Les soins médicaux ont un prix

De telles promesses devraient laisser pantois. En termes d’efficacité, même si le potentiel existe et qu’il faut en faire fructifier les avantages, il reste cependant une vérité qui n’est pas toujours agréable à entendre: une bonne médecine a un prix. Les prestations de santé sont fournies de «personne à personne». Une discussion avec son médecin ou les soins physiques ne peuvent pas être démultipliés et automatisés de manière industrielle. Vu sous cet angle, la pression sur les coûts impacte essentiellement les professions de la santé. Elle a contraint le personnel infirmier à lancer une initiative populaire, incite aujourd’hui les physiothérapeutes à quitter leur profession et accentue la pénurie de médecins, au détriment des patients.
Il est une autre vérité qui est rarement évoquée: le prix des soins n’est pas si élevé qu’on le prétend. En rapport au produit intérieur brut, nous dépensons moins que la quasi-totalité de nos voisins, y compris ceux où les soins médicaux sont fortement régulés par l’État. La qualité des soins est moins bonne dans les pays qui ont adopté un «frein» ou des «objectifs de maîtrise» des coûts. Continuer d’exiger la mise en place de telles mesures, c’est être soit mal informé, soit au service d’une idéologie ou alors simplement en campagne électorale.

La force du compromis

La polarisation et l’idéologisation qui se jouent actuellement hors de tout débat factuel sont dangereuses, car elles mettent en péril l’un de nos plus grands acquis sociopolitiques. Rares sont les pays au monde à fournir à l’ensemble de la population un accès aussi aisé à des prestations de santé complètes et de qualité élevée.
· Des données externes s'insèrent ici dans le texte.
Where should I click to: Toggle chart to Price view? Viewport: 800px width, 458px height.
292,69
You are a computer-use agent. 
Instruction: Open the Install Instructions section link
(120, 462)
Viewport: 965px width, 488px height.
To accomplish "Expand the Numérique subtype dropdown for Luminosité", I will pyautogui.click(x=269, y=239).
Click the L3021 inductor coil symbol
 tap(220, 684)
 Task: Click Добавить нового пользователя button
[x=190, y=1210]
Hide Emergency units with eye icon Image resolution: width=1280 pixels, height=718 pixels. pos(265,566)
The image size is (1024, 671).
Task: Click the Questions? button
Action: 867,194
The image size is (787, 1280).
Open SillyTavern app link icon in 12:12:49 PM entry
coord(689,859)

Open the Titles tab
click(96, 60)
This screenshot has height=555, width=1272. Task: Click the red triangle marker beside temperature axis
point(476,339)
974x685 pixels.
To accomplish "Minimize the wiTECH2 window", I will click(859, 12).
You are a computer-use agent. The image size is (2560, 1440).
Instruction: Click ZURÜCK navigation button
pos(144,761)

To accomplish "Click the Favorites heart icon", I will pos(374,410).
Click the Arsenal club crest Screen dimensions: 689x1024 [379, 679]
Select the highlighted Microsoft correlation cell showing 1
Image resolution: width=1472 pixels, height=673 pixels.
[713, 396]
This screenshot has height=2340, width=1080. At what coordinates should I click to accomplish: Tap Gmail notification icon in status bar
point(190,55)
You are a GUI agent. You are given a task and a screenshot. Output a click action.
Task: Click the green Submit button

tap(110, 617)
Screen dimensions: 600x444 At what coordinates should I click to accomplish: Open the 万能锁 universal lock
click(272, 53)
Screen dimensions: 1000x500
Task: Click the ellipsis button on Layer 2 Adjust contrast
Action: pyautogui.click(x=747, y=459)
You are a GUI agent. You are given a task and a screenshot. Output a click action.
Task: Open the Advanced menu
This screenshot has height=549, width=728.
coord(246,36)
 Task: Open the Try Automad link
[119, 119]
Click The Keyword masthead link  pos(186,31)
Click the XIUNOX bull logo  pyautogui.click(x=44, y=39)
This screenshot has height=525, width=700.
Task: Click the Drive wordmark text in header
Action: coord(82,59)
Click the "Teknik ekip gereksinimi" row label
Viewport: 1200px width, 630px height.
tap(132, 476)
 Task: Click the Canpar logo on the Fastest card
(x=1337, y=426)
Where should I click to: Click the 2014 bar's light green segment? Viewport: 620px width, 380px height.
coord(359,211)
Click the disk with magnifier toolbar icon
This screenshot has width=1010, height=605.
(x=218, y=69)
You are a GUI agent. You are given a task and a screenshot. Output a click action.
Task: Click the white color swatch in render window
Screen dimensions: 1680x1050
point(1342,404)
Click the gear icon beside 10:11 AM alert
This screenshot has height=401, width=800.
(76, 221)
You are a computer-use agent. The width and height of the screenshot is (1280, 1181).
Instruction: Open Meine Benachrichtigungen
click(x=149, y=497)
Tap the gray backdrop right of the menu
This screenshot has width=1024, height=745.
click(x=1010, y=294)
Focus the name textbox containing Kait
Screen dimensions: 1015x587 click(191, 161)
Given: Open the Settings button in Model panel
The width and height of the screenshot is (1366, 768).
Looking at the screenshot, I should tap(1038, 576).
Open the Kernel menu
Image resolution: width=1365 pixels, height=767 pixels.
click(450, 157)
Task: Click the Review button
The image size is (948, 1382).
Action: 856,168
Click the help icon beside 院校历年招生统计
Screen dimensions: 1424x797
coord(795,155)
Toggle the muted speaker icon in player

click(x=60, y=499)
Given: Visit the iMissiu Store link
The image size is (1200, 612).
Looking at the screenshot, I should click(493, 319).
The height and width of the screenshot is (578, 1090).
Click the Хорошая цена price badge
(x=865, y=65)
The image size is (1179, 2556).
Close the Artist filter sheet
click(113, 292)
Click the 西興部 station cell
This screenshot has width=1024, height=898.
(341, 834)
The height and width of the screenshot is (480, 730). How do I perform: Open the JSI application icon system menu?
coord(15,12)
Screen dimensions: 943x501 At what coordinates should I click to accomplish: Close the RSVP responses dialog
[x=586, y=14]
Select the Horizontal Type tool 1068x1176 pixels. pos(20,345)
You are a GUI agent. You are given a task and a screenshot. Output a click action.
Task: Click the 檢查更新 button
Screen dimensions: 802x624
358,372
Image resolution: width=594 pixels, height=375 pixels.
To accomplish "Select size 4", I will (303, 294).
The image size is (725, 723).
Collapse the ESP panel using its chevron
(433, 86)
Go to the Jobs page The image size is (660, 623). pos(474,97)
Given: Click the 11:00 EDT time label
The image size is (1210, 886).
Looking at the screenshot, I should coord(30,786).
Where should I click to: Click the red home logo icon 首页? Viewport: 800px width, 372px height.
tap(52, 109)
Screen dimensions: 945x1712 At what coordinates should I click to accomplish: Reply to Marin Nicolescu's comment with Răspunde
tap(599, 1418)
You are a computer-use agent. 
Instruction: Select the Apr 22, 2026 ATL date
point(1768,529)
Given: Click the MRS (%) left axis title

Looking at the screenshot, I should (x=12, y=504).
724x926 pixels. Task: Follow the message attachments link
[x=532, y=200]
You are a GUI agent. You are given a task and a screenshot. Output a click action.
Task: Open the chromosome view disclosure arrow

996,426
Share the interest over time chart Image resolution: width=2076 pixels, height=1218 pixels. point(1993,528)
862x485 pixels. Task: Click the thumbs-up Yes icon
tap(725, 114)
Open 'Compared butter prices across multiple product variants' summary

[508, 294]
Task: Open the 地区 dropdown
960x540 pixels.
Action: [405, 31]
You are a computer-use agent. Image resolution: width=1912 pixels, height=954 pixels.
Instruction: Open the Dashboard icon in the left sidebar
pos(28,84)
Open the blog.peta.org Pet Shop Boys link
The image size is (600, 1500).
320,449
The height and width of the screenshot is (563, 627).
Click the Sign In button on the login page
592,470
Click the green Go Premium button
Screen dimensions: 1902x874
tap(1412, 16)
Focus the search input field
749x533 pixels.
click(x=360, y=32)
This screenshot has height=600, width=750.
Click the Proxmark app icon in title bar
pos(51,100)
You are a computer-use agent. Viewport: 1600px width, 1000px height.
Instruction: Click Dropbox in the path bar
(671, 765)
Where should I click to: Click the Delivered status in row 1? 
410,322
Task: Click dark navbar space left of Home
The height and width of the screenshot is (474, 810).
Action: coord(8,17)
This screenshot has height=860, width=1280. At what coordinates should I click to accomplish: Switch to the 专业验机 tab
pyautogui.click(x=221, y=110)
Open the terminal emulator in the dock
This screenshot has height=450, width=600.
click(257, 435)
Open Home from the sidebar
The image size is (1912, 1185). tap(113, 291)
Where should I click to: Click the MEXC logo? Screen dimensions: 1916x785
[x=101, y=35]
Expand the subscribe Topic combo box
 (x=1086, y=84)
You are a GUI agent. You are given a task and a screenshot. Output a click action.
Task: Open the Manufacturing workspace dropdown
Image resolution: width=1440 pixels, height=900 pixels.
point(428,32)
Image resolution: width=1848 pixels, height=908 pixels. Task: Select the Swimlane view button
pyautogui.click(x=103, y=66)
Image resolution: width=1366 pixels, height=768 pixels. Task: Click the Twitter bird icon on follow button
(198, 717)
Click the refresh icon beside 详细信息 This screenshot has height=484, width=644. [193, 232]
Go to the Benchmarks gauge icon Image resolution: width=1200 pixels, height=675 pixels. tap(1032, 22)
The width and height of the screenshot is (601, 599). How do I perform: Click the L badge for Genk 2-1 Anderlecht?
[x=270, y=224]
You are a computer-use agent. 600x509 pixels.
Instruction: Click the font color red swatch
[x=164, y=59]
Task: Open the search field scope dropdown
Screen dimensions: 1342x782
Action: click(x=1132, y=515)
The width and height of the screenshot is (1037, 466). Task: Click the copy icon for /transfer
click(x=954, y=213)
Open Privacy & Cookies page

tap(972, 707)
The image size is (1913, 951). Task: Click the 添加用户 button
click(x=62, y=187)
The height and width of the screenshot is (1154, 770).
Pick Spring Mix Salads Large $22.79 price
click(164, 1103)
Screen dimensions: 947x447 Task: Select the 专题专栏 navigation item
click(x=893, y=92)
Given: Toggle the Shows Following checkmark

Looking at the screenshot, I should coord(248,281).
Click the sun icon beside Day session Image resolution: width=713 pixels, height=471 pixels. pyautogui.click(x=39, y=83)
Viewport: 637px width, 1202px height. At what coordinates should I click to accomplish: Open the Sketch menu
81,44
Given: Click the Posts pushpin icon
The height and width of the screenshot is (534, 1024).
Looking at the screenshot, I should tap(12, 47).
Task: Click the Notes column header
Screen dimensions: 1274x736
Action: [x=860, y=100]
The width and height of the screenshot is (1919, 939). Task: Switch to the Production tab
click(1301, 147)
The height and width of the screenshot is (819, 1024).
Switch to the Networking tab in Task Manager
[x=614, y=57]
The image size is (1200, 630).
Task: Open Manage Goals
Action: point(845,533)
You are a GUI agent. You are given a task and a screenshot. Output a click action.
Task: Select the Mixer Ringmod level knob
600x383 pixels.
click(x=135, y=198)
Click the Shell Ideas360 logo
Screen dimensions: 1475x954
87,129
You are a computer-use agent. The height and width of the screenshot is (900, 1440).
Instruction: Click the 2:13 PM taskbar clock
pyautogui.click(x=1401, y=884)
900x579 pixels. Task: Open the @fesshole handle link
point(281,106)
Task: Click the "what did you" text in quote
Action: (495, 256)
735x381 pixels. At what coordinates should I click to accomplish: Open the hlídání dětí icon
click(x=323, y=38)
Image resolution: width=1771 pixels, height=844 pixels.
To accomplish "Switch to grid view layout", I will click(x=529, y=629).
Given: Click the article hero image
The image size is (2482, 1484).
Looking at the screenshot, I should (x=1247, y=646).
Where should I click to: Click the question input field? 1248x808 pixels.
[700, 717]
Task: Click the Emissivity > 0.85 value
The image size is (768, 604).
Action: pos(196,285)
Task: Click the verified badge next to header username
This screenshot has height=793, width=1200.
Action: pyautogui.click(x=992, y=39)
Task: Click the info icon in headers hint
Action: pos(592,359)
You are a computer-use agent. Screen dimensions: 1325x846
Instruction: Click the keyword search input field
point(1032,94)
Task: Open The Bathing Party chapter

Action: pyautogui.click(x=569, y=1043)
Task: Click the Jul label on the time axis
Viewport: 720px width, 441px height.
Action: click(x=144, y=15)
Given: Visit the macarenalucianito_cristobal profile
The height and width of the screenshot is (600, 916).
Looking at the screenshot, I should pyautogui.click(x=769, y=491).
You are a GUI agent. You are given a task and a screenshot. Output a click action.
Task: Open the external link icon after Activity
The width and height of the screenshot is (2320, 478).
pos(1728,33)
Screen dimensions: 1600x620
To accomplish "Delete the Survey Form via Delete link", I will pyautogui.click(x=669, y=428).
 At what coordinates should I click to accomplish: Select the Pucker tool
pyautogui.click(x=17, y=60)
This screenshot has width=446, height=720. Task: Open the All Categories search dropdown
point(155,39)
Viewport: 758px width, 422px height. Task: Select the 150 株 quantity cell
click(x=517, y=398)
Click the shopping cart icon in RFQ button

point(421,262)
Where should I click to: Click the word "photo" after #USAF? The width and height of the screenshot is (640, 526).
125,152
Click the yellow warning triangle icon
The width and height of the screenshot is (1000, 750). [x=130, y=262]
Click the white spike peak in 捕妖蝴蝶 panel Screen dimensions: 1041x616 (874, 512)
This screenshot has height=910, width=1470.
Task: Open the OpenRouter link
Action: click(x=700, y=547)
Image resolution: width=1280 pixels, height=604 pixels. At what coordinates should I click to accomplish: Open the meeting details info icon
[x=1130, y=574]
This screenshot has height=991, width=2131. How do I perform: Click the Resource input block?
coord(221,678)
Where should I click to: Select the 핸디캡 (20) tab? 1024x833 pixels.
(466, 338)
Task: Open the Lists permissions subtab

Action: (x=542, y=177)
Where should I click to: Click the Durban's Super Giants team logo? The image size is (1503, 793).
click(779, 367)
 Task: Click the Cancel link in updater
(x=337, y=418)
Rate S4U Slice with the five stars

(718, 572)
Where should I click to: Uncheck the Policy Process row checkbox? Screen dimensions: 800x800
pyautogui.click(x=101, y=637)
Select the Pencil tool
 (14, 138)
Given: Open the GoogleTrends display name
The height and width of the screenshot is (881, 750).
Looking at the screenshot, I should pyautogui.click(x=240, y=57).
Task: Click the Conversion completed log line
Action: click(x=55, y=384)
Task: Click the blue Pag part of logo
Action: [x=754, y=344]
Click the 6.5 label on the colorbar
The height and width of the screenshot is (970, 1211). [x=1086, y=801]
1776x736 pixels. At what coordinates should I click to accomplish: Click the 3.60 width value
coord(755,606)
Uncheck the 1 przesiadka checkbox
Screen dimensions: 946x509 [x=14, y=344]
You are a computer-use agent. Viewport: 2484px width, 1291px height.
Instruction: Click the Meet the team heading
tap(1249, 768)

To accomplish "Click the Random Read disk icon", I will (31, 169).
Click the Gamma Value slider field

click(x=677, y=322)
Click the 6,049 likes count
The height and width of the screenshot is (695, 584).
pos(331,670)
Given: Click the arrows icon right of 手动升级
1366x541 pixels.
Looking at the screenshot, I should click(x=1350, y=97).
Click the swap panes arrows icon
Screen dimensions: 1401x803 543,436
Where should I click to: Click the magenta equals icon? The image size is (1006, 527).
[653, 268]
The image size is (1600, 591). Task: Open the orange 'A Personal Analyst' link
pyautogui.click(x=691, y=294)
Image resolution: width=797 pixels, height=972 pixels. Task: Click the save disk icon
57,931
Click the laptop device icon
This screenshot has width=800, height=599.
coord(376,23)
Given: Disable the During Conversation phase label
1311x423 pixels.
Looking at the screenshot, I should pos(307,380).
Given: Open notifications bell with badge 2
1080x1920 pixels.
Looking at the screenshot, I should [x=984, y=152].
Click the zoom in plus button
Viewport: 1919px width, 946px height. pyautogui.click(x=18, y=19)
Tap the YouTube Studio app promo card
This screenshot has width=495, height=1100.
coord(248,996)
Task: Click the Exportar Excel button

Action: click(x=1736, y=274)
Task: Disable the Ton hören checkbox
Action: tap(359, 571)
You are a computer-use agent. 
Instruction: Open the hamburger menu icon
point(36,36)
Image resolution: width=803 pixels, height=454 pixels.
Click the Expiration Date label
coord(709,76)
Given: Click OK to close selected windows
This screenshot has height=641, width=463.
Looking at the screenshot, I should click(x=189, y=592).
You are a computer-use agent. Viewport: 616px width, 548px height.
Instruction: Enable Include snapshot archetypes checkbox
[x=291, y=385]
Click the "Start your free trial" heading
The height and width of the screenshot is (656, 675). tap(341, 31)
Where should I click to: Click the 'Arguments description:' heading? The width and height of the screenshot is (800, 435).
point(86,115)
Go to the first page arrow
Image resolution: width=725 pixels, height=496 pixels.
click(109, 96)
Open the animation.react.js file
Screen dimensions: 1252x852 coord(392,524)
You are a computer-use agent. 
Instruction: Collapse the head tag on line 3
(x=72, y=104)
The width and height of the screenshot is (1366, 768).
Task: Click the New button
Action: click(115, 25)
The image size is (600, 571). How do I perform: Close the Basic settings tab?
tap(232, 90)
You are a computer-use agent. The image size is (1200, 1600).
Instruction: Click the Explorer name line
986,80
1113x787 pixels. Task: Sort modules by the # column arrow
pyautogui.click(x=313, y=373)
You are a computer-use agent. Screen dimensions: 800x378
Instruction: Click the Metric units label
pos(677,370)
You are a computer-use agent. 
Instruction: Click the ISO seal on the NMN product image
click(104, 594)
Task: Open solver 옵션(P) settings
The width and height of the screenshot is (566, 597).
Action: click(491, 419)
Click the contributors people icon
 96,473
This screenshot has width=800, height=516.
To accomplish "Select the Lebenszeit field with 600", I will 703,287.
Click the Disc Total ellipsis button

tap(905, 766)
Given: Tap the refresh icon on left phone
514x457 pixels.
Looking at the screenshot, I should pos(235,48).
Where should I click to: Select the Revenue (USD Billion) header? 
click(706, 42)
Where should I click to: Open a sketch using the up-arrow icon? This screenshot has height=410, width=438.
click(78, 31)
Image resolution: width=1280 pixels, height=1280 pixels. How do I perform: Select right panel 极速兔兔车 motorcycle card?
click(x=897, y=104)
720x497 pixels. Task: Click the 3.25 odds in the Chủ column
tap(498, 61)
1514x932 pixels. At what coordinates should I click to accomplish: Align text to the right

Ce modèle de réussite est complexe et exige équilibre et compromis. Notre système de concurrence régulé laisse de la marge aux deux parties: d’un point de vue de politique sociale, l’État fixe un cadre réglementaire clair pour une concurrence qui va rembourser de manière égale les prestations identiques et ainsi offrir à la population un choix entre les assurances, les modèles d’assurance et les fournisseurs de prestations. La force de notre système réside précisément dans le fait qu’il n’est PAS aux mains d’un seul acteur, un modèle que certains appellent pourtant de leurs vœux. Le succès de notre système repose sur l’équilibre entre de nombreux protagonistes disposant de grande connaissances qui luttent et s’engagent sans relâche pour élaborer des solutions, en dépit des prévisions alarmistes. L’amélioration d’un système bien équilibré ne peut se faire qu’avec une vision juste et de l’expertise, et non à coup de formules populistes.

Retour à la raison?

«Les compromis sont parfaits lorsque tout le monde est mécontent», dit une célèbre maxime. Pour arriver à de bons compromis, chaque partie doit faire des concessions. En période électorale, chacune met précisément ses exigences maximales en avant et présente cet écart avec le compromis comme la cause de tous les maux et rejette la faute sur les autres. Reste à espérer un retour à la raison au terme de la campagne et, avec elle, la reprise des grandes forces de notre système de santé basé sur la valorisation de l’équilibre et du compromis. Même si les scénarios catastrophes et les accusations ont tendance à nous le faire oublier, notre système de santé est l’un des meilleurs au monde. La Suisse aurait beaucoup à perdre en le mettant en jeu.